In April, Buxton declared Brexit was “simply not going to happen”, with co-manager Ed Meier declaring that the £2.2bn ($3.3bn, €2.9bn) Old Mutual UK Alpha fund was not positioned to outperform should Britain leave the EU.
Today, the managers were not commenting on the portfolio, instead Buxton conceded “there is no merit in pretending that for investors and companies this is not, by some margin, the worst of two possible outcomes of the referendum.”
He added: “We had expected the result of the vote to be close, but our conviction was nevertheless that the status quo would prevail.
“The biggest sadness of today is that it is reasonable to assume that the UK will quickly enter a period of economic recession, the key reason why we believed the outcome would be different from what has materialised today.

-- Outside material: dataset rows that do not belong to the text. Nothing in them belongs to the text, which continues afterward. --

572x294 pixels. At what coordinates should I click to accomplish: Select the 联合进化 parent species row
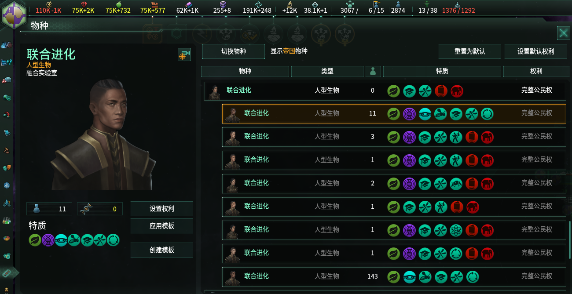click(385, 90)
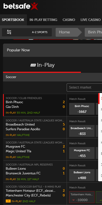Switch to the In-Play Betting tab
This screenshot has width=102, height=205.
point(43,20)
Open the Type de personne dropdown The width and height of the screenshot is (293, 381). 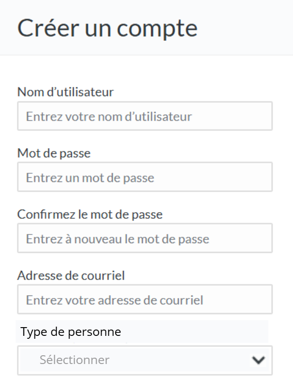(x=145, y=360)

“It is, in effect, likely to be the first ever ‘DIY recession’, as chancellor George Osborne prophetically called it.”
On UK equities, he said: “We believe that the prospects for domestically focused UK businesses are clearly the bleakest of all.
"FTSE multinationals will, on a relative basis, almost certainly perform better than their domestically oriented peers as the weaker pound will support overseas earnings when translated back into sterling.
“Nevertheless, investors should now brace themselves for an unpleasant period of relatively indiscriminate selling as funds aim to meet redemptions in conditions where liquidity may be more limited than usual.”